### Action item
All of the data must be returned word for word.

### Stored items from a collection
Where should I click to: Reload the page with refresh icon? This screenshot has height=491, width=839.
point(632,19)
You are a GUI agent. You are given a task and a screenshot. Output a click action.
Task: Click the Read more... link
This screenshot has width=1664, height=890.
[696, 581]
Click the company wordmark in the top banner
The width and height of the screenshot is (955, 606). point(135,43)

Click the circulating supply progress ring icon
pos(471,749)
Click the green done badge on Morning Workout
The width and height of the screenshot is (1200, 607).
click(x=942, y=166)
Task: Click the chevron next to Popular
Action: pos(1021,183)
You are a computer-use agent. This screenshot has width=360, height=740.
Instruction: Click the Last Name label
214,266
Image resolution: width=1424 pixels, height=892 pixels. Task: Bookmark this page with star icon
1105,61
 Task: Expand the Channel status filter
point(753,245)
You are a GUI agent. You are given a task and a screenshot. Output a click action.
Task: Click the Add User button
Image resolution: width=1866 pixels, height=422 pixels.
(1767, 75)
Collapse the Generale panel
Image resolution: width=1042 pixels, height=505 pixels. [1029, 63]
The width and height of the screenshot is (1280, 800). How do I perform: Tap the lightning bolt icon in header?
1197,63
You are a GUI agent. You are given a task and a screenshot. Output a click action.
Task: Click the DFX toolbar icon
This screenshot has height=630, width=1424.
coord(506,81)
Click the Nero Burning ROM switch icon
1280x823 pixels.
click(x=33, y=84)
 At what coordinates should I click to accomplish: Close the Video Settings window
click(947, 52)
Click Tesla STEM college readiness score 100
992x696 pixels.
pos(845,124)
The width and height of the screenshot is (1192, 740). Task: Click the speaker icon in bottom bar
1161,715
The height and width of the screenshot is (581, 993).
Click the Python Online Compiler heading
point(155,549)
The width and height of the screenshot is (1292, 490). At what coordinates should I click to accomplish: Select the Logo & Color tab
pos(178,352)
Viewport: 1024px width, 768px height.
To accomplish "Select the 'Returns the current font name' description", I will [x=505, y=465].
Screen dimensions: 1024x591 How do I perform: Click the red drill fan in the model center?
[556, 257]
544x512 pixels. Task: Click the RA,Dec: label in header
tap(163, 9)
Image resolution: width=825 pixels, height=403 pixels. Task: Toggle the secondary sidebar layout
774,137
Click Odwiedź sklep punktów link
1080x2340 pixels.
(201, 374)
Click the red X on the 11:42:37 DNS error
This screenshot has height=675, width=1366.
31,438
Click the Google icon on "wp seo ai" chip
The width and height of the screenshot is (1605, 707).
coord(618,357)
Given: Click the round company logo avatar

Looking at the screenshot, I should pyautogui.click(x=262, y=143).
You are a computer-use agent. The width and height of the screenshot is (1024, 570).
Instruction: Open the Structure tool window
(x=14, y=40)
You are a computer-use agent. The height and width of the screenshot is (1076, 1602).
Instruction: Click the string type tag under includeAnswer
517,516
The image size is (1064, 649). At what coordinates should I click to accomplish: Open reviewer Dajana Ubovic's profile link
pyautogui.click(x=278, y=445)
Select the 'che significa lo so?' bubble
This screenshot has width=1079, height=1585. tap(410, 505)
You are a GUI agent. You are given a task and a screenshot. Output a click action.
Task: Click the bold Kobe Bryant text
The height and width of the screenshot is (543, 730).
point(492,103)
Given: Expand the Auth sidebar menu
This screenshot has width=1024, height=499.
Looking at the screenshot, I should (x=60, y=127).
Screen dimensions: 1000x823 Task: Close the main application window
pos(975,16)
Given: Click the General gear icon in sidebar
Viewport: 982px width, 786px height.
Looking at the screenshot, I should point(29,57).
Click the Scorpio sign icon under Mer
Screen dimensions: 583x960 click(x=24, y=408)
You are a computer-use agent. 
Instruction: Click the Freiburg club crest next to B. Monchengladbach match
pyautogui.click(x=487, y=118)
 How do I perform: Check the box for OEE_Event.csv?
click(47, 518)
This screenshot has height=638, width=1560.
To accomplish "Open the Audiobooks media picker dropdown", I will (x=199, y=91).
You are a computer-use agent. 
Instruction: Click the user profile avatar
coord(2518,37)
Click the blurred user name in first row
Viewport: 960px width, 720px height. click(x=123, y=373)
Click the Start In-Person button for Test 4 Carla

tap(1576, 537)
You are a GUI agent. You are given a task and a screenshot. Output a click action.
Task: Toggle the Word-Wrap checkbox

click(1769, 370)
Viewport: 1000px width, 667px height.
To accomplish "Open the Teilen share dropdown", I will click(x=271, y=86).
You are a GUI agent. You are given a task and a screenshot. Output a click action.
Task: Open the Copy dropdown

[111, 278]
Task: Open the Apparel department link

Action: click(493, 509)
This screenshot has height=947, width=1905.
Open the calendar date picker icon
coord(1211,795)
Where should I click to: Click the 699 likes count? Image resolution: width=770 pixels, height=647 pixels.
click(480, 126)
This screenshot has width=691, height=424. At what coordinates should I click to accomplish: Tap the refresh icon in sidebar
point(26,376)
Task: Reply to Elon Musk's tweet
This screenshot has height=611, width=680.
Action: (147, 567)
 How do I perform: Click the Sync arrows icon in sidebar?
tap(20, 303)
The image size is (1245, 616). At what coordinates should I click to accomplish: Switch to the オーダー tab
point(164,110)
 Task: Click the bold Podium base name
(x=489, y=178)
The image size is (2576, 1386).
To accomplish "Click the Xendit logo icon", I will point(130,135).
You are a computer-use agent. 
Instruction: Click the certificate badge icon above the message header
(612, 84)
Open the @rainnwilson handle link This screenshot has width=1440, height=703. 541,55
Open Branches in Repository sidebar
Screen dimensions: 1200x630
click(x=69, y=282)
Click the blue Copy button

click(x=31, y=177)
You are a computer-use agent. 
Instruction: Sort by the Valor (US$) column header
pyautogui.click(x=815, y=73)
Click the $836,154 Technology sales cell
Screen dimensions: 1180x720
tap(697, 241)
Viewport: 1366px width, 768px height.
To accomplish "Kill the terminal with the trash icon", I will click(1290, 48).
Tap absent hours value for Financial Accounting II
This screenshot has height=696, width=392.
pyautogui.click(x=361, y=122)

### Output below
Where should I click to: Reload the page with refresh icon? This screenshot has height=491, width=839.
point(632,19)
You are a GUI agent. You are given a task and a screenshot. Output a click action.
Task: Click the Read more... link
This screenshot has width=1664, height=890.
[696, 581]
Click the company wordmark in the top banner
The width and height of the screenshot is (955, 606). point(135,43)

Click the circulating supply progress ring icon
pos(471,749)
Click the green done badge on Morning Workout
The width and height of the screenshot is (1200, 607).
click(x=942, y=166)
Task: Click the chevron next to Popular
Action: pos(1021,183)
You are a computer-use agent. This screenshot has width=360, height=740.
Instruction: Click the Last Name label
214,266
Image resolution: width=1424 pixels, height=892 pixels. Task: Bookmark this page with star icon
1105,61
 Task: Expand the Channel status filter
point(753,245)
You are a GUI agent. You are given a task and a screenshot. Output a click action.
Task: Click the Add User button
Image resolution: width=1866 pixels, height=422 pixels.
(1767, 75)
Collapse the Generale panel
Image resolution: width=1042 pixels, height=505 pixels. [1029, 63]
The width and height of the screenshot is (1280, 800). How do I perform: Tap the lightning bolt icon in header?
1197,63
You are a GUI agent. You are given a task and a screenshot. Output a click action.
Task: Click the DFX toolbar icon
This screenshot has height=630, width=1424.
coord(506,81)
Click the Nero Burning ROM switch icon
1280x823 pixels.
click(x=33, y=84)
 At what coordinates should I click to accomplish: Close the Video Settings window
click(947, 52)
Click Tesla STEM college readiness score 100
992x696 pixels.
pos(845,124)
The width and height of the screenshot is (1192, 740). Task: Click the speaker icon in bottom bar
1161,715
The height and width of the screenshot is (581, 993).
Click the Python Online Compiler heading
point(155,549)
The width and height of the screenshot is (1292, 490). At what coordinates should I click to accomplish: Select the Logo & Color tab
pos(178,352)
Viewport: 1024px width, 768px height.
To accomplish "Select the 'Returns the current font name' description", I will [x=505, y=465].
Screen dimensions: 1024x591 How do I perform: Click the red drill fan in the model center?
[556, 257]
544x512 pixels. Task: Click the RA,Dec: label in header
tap(163, 9)
Image resolution: width=825 pixels, height=403 pixels. Task: Toggle the secondary sidebar layout
774,137
Click Odwiedź sklep punktów link
1080x2340 pixels.
(201, 374)
Click the red X on the 11:42:37 DNS error
This screenshot has height=675, width=1366.
31,438
Click the Google icon on "wp seo ai" chip
The width and height of the screenshot is (1605, 707).
coord(618,357)
Given: Click the round company logo avatar

Looking at the screenshot, I should pyautogui.click(x=262, y=143).
You are a computer-use agent. The width and height of the screenshot is (1024, 570).
Instruction: Open the Structure tool window
(x=14, y=40)
You are a computer-use agent. The height and width of the screenshot is (1076, 1602).
Instruction: Click the string type tag under includeAnswer
517,516
The image size is (1064, 649). At what coordinates should I click to accomplish: Open reviewer Dajana Ubovic's profile link
pyautogui.click(x=278, y=445)
Select the 'che significa lo so?' bubble
This screenshot has width=1079, height=1585. tap(410, 505)
You are a GUI agent. You are given a task and a screenshot. Output a click action.
Task: Click the bold Kobe Bryant text
The height and width of the screenshot is (543, 730).
point(492,103)
Given: Expand the Auth sidebar menu
This screenshot has width=1024, height=499.
Looking at the screenshot, I should (x=60, y=127).
Screen dimensions: 1000x823 Task: Close the main application window
pos(975,16)
Given: Click the General gear icon in sidebar
Viewport: 982px width, 786px height.
Looking at the screenshot, I should point(29,57).
Click the Scorpio sign icon under Mer
Screen dimensions: 583x960 click(x=24, y=408)
You are a computer-use agent. 
Instruction: Click the Freiburg club crest next to B. Monchengladbach match
pyautogui.click(x=487, y=118)
 How do I perform: Check the box for OEE_Event.csv?
click(47, 518)
This screenshot has height=638, width=1560.
To accomplish "Open the Audiobooks media picker dropdown", I will (x=199, y=91).
You are a computer-use agent. 
Instruction: Click the user profile avatar
coord(2518,37)
Click the blurred user name in first row
Viewport: 960px width, 720px height. click(x=123, y=373)
Click the Start In-Person button for Test 4 Carla

tap(1576, 537)
You are a GUI agent. You are given a task and a screenshot. Output a click action.
Task: Toggle the Word-Wrap checkbox

click(1769, 370)
Viewport: 1000px width, 667px height.
To accomplish "Open the Teilen share dropdown", I will click(x=271, y=86).
You are a GUI agent. You are given a task and a screenshot. Output a click action.
Task: Open the Copy dropdown

[111, 278]
Task: Open the Apparel department link

Action: click(493, 509)
This screenshot has height=947, width=1905.
Open the calendar date picker icon
coord(1211,795)
Where should I click to: Click the 699 likes count? Image resolution: width=770 pixels, height=647 pixels.
click(480, 126)
This screenshot has width=691, height=424. At what coordinates should I click to accomplish: Tap the refresh icon in sidebar
point(26,376)
Task: Reply to Elon Musk's tweet
This screenshot has height=611, width=680.
Action: (147, 567)
 How do I perform: Click the Sync arrows icon in sidebar?
tap(20, 303)
The image size is (1245, 616). At what coordinates should I click to accomplish: Switch to the オーダー tab
point(164,110)
 Task: Click the bold Podium base name
(x=489, y=178)
The image size is (2576, 1386).
To accomplish "Click the Xendit logo icon", I will point(130,135).
You are a computer-use agent. 
Instruction: Click the certificate badge icon above the message header
(612, 84)
Open the @rainnwilson handle link This screenshot has width=1440, height=703. 541,55
Open Branches in Repository sidebar
Screen dimensions: 1200x630
click(x=69, y=282)
Click the blue Copy button

click(x=31, y=177)
You are a computer-use agent. 
Instruction: Sort by the Valor (US$) column header
pyautogui.click(x=815, y=73)
Click the $836,154 Technology sales cell
Screen dimensions: 1180x720
tap(697, 241)
Viewport: 1366px width, 768px height.
To accomplish "Kill the terminal with the trash icon", I will click(1290, 48).
Tap absent hours value for Financial Accounting II
This screenshot has height=696, width=392.
pyautogui.click(x=361, y=122)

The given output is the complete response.